▶ What to do:
a - In the article on transaction monitoring, which type of machine learning model is trained on large sets of historical data?
b - Restate the article on transaction monitoring from "Over the last" up to and including "in transaction monitoring.", renaming "RegTech market" as "compliance technology market".

▶ Extracted text:

####

Over the last few years, the RegTech market has seen a huge growth in products designed to fight financial crime that are making use of other, more innovative types of technology to improve levels of detection accuracy and efficiency in transaction monitoring.

Transaction Monitoring products in the RegTech Directory

Machine learning (ML) in particular has the capability to be more adaptive than rules-based systems and able to spot anomalous patterns in data that indicate something suspicious is going on, in real-time. Indeed, a recent joint report from the FCA and the Bank of England has highlighted that anti-money laundering is a key use case for ML in financial services, and one where these firms see real benefits.

ML is a type of artificial intelligence which uses advanced statistical models to parse huge data sets to identify patterns and make predictions. In the case of transaction monitoring, ML systems will use models to flag patterns of behaviour in transaction data that appear suspicious and do this in real-time. Broadly, there are two types of ML models – supervised and unsupervised. Supervised ML models are ‘trained’ on large sets of historical data so they can recognise known patterns of behaviour that are likely to be suspicious, based on what has gone before. Unsupervised ML models are not trained – instead, they can identify patterns of behaviour without reference to existing typologies and are thus used to detect anomalies in transaction data which are likely to be suspicious.

Generally in financial services, we are extremely good at detecting and understanding risks such as market and credit risk where there are huge sets of historical data that can be analysed statistically to help us predict risk in the future. This is analogous to supervised machine learning – historical data is used to train ML models to detect known outcomes. When it comes to financial crime, we can detect a proportion of suspicious transactions based on known money laundering typologies, but unfortunately, as we have seen above, new and unknown patterns continue to emerge.

For these Rumsfeldian unknown unknowns, we need to think more about financial crime in terms uncertainty and less about risk. This is a distinction made by Knight as far back as 1921 and hinges on the idea that we are dealing with risk when, even if we do not know the outcome, we can measure the probabilities of different outcomes occurring. Uncertainty, however, means we do not have all (or any) of the information in order to set these probabilities in the first place. And this sounds very much like unsupervised machine learning – which can detect new and emerging financial crime typologies that have not before been encountered.

On this basis, we would expect that transaction monitoring systems based on unsupervised ML would be the most desirable solutions for financial institutions. However, there is an important trade off that has to be considered. Regulatory expectations (and good practice) around ML models require that the application of these models is transparent, and that the outcomes and decisions reached by ML systems can be explained. Unfortunately, levels of explainability decrease significantly when unsupervised ML models are used and firms must weigh up this balance between accuracy and explainability when implementing ™ systems using ML.

As far as trends in the RegTech market for transaction monitoring tools go we have observed the following:

  1. Optimisation of existing rule-based systems through the use of data analytics to improve their tuning and calibration
  2. Layering of products making use of ML techniques on top of incumbent rules-based systems to improve detection accuracy and reduce false positives
  3. Replacement of incumbent rules-based systems with products based on a combination of rules and ML models – both supervised and unsupervised
  4. Vendors with products that use ML models are developing repositories of crime typologies and seeking ways of sharing these across the industry

Hopefully, these advances in the use of ML and sharing of data will continue to be adopted throughout the industry and improve the level of detection, providing a more robust and adaptive solution to the virus that is financial crime.

####

(Extracted records)
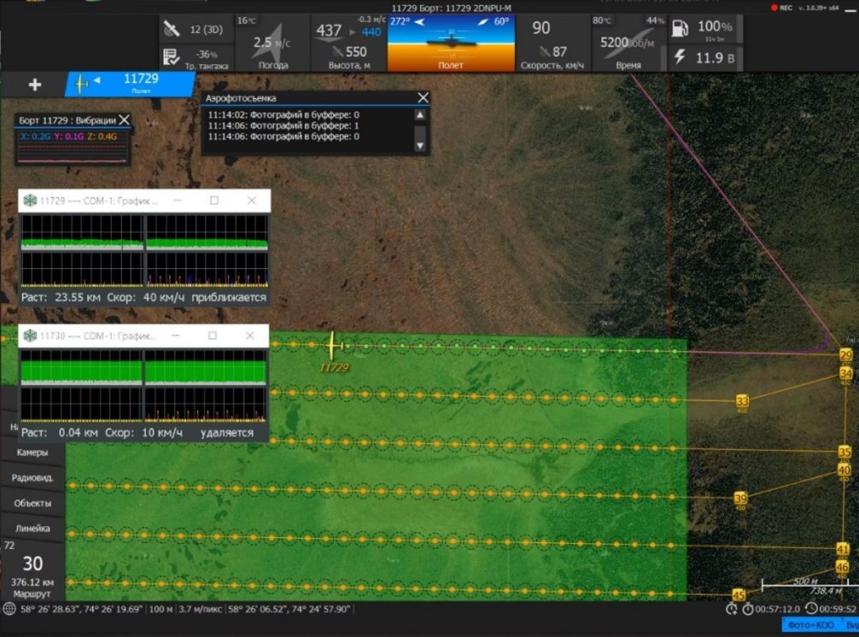Open the Объекты panel

coord(32,503)
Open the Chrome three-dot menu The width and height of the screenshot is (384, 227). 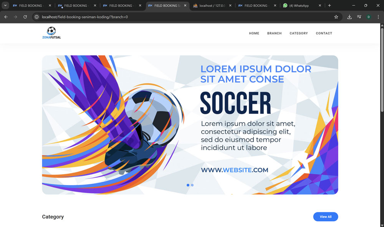pyautogui.click(x=378, y=17)
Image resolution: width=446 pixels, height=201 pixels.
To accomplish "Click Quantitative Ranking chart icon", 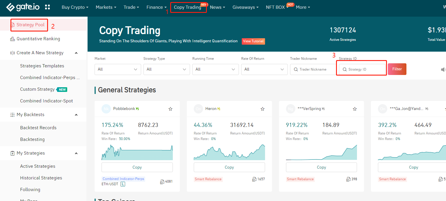I will coord(13,39).
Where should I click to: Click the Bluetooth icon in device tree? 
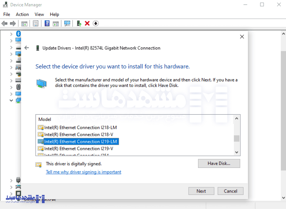18,34
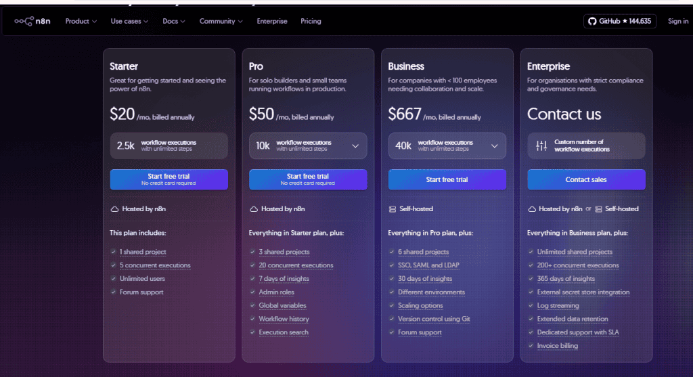The height and width of the screenshot is (377, 693).
Task: Click the cloud icon in Starter plan
Action: (114, 209)
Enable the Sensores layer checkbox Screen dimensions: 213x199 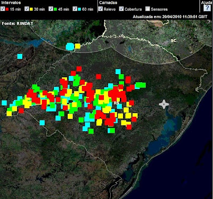coord(148,9)
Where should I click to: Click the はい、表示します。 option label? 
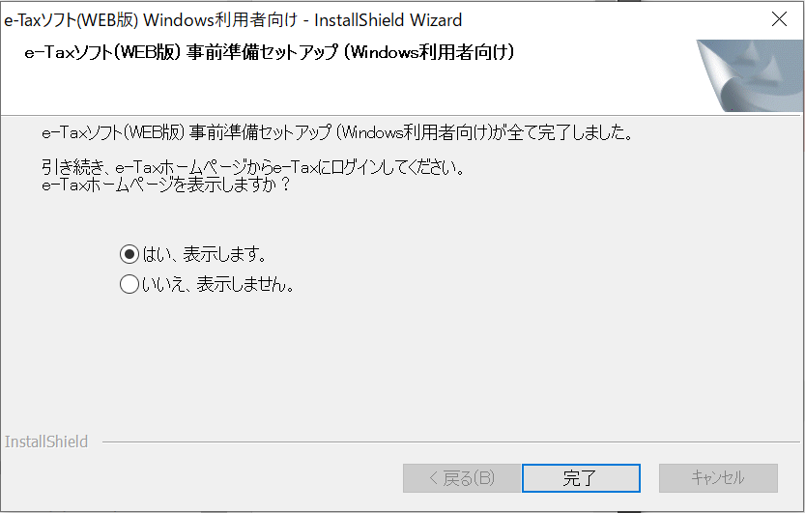pyautogui.click(x=204, y=254)
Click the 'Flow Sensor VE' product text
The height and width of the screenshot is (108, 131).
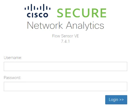point(65,36)
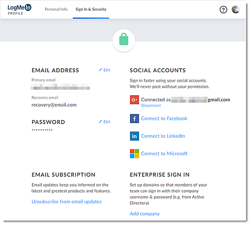Image resolution: width=251 pixels, height=225 pixels.
Task: Click the Facebook logo icon
Action: [135, 119]
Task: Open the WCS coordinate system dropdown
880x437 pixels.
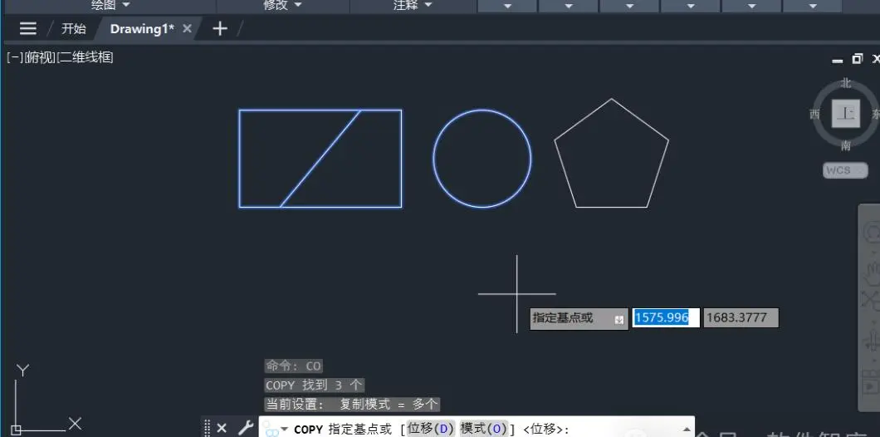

####

▶ Solutions:
a - Supervised ML models are trained on large sets of historical data.

b -
Over the last few years, the compliance technology market has seen a huge growth in products designed to fight financial crime that are making use of other, more innovative types of technology to improve levels of detection accuracy and efficiency in transaction monitoring.